Despite the differences in systems arising from the North-South division of Korea, it has been common in historical studies to emphasize national identity. One example of this is in the studies of Shilhak conducted after the mid-1950’s. In North Korea, Jeong Jin-Suk(1912~1968) was the leader studies of Shilhak.
Jeong studied liberal arts at Chosen Christian College, then studied in the College of Law at Meiji University, as well as the graduate school of Kyoto Imperial University majoring in Eastern philosophy. After Korean liberation from Japanese rule, he worked in journalism, primarily at Jayu shinmun. He supported the establishment of an autonomous democratic nation through the American-Soviet Joint Commission and worked to realize this through the formation of a new culture. In April 1948, he traveled to North Korea as part of a newspaper reporter group for the South-North Joint Conference but ultimately remained in the North.
During his time in North Korea, Jeong Jin-Suk was a professor and researcher at Kim Il Sung University and the Institute of Philosophy at Academy of Sciences, specializing in his major of Eastern philosophy. He was head of the Institute of Philosophy at the Academy of Sciences, while publishing the first volume of his History of Korean Philosophy.

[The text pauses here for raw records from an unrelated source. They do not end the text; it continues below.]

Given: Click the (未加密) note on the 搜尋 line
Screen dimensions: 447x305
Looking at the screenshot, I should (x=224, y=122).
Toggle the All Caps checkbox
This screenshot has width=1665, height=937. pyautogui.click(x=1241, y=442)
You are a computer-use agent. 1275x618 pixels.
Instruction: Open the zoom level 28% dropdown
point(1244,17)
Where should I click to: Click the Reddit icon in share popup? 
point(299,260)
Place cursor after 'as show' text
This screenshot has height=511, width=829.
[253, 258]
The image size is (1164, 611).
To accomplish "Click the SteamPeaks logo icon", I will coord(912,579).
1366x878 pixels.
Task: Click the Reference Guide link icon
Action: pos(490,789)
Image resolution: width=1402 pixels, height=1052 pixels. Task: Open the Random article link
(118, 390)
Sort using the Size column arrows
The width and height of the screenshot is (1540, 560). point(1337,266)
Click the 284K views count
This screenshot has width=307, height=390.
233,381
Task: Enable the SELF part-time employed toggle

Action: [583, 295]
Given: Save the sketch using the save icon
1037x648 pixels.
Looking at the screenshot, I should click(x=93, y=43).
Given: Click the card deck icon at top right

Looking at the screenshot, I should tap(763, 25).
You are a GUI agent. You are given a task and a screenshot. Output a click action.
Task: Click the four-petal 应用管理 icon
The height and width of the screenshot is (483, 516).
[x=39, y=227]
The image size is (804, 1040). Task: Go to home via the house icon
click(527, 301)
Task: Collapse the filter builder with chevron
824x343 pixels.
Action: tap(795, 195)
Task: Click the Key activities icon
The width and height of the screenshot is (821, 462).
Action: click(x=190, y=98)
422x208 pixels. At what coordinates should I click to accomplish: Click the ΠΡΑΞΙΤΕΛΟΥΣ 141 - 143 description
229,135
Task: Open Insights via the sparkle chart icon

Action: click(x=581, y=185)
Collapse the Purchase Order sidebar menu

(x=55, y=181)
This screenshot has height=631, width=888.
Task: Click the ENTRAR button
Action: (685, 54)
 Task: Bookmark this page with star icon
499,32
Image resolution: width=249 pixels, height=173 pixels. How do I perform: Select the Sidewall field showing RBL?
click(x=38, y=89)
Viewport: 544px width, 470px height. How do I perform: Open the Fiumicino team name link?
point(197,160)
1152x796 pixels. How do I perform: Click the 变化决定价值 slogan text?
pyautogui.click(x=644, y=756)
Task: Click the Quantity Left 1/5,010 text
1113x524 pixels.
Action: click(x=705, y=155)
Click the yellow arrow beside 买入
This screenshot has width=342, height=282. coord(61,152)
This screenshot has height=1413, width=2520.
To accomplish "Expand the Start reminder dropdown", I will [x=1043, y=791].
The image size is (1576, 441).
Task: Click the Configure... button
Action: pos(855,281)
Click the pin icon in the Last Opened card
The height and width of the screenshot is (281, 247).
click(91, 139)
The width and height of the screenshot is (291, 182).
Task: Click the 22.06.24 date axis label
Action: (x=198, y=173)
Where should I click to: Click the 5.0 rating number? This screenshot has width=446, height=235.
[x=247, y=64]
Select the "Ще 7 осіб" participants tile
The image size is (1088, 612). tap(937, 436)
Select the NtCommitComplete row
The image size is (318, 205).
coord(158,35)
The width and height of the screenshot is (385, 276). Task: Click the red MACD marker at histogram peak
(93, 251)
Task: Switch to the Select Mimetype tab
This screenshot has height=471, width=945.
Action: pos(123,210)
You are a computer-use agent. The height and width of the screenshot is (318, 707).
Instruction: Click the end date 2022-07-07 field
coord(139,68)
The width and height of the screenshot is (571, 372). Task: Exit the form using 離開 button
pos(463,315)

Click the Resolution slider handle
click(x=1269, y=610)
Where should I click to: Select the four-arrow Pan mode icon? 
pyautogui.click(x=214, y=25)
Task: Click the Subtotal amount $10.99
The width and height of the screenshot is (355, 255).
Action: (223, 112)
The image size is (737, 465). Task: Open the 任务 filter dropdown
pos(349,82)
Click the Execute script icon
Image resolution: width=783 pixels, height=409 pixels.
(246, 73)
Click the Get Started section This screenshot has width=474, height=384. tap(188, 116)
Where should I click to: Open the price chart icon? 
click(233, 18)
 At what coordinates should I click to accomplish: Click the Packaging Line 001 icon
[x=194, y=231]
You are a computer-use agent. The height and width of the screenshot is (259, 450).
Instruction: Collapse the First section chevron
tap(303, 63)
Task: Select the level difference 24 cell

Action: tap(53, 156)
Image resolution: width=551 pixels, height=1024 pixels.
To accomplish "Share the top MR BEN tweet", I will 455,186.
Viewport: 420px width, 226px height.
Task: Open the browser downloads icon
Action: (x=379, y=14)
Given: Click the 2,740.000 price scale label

This book was the result of the change of circumstances in North Korea at the time. At the end of 1955, Kim Il Sung reorganized the confrontational political line and announced that the basic principle of academic research for the Korean revolution was, “dogmatism and formalist in ideological work would be eradicated and juch’e must be established.” As a result, Jeong Jin-Suk stated that juch’e-based development of Korean philosophy was “the development of materialism that was opposed to idealism.” He believed that historically the juch’e-based development of materialism could be found in Shilhak thought. After the mid-17th century, Shilhak thought criticized feudal Neo-Confucianism and sought to reform the feudal socio-political order. Of course, Silhak thought contained the contemporaneous limitations arising from conceptions of socio-economic development of that time period, as well as the class-based limitations of being an ideology of the developed yangban class. However, Jeong believed that Silhak also syncretically developed the social contract view of Jeong Yak-Yong and democratic ideology. Furthermore, Jeong Jin-Suk declared that Kim Ok-Gyun “patriotic enlightened intellectual who inherited advanced Shilhak thought, opposed fuedalism, and subjectively promoted enlightenment.”